Well, it’s official. Tabitha is going to college. She sent in the enrollment deposit tonight.
It’s not a surprise, of course. We’ve all been working toward this for a long time, especially Tabitha. She’s done well in school. She is a blur of extra-curricular activities. She took all the standardized tests and then some. We looked at a pile of colleges – big ones, small ones, urban ones, small-town ones. It’s been a ride, in some cases literally as we drove across the miles.
It’s a strange thing to have it so definite, though. To know the timeline. The last time we visited that campus, in March, they had a day of various sessions designed to answer whatever questions might come up about the curriculum, the financing, the resources available, and – last but not least – the timeline of what needed to happen to go from “admitted student” to “enrolled student attending classes.” I know exactly when move-in date is.

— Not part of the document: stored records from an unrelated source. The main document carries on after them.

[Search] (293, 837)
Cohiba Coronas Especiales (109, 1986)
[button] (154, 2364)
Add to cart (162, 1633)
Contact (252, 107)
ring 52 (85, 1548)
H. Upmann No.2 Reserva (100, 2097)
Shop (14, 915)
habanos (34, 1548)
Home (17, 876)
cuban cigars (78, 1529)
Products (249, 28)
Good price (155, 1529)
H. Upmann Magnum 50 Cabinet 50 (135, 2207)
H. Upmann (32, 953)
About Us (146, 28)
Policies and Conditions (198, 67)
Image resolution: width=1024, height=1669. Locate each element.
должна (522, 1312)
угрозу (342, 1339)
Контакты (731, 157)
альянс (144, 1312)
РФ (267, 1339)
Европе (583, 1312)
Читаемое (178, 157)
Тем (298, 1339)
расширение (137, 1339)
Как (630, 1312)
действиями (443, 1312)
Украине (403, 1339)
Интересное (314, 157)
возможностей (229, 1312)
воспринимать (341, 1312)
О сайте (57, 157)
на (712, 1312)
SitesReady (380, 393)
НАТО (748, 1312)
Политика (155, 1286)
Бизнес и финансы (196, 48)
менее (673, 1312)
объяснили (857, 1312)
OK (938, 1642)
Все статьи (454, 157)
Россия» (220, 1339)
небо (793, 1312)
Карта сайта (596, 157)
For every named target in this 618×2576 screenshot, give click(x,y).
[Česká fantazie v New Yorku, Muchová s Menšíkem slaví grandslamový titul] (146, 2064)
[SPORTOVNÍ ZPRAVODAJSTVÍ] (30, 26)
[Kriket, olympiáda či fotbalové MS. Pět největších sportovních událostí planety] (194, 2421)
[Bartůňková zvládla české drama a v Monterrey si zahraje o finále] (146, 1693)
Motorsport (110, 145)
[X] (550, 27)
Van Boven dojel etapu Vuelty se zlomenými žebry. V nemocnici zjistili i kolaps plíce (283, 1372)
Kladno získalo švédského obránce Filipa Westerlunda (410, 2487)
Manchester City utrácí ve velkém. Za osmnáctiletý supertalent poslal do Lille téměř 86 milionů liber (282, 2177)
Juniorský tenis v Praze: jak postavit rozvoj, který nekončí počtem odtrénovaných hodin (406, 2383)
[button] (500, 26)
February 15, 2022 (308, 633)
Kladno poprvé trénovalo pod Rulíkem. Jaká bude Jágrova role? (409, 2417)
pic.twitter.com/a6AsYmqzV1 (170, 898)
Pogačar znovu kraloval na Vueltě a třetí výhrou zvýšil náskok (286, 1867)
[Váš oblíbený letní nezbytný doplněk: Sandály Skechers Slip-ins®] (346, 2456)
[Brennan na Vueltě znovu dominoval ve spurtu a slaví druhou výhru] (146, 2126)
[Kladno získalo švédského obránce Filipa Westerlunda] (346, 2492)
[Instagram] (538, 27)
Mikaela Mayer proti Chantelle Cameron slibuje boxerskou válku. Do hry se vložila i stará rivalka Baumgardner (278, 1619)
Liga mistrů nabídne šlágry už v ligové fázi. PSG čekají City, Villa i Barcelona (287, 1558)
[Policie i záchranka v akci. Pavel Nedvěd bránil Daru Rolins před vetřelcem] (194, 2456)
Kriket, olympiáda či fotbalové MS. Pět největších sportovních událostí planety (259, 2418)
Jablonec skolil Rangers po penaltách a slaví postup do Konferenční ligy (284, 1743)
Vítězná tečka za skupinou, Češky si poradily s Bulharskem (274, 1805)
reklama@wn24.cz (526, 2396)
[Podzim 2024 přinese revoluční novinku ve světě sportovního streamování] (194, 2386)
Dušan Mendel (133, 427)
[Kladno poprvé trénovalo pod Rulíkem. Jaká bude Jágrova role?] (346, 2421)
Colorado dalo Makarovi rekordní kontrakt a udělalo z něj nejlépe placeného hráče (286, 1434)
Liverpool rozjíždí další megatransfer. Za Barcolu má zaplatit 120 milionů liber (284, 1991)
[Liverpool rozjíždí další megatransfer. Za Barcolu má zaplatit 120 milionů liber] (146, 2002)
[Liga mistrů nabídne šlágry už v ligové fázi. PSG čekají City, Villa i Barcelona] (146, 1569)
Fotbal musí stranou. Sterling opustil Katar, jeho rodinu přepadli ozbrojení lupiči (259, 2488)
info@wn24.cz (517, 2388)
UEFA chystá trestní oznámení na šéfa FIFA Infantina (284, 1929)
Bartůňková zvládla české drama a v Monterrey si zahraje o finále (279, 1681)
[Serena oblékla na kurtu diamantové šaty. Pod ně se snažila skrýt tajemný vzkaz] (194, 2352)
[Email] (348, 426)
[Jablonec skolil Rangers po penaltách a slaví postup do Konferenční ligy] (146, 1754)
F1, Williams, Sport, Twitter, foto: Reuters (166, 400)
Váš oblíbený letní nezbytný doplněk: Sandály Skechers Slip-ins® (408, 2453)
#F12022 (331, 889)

They’re actually pretty clever about move-in, this college. I have to hand them that. They schedule the morning and early afternoon for things that the students and parents can do together, and then there is a cutoff time that is specifically designated for parents to Go Away. “You can do things around town if you’d like,” they said at the session, “but you can’t be on campus where your child will be, doing things that new students need to do.”
“Like not be with their parents,” was the unspoken rest of that sentence.
It is a big thing, to send your child off to the next stage of her life. I remember my dad saying that at some point your job as a parent was just to be a home base, a place in the world where they could always return and find love and comfort, but not the center of their lives anymore. I remember being on the other side of that, once upon a time. And now everyone has moved up a generation and I’m the one who will be keeping the home fires burning.
That’s as it should be. But it doesn’t make it any less of an odd thing, after all this time. As a parent, you remember. You remember the child, even as the adult emerges. And you let go, trusting that she will return, on her own terms this time.
She seems happy with her decision, and I hope she is excited. It’s a big step, after all.
Congratulations, Tabitha. I’m proud of you.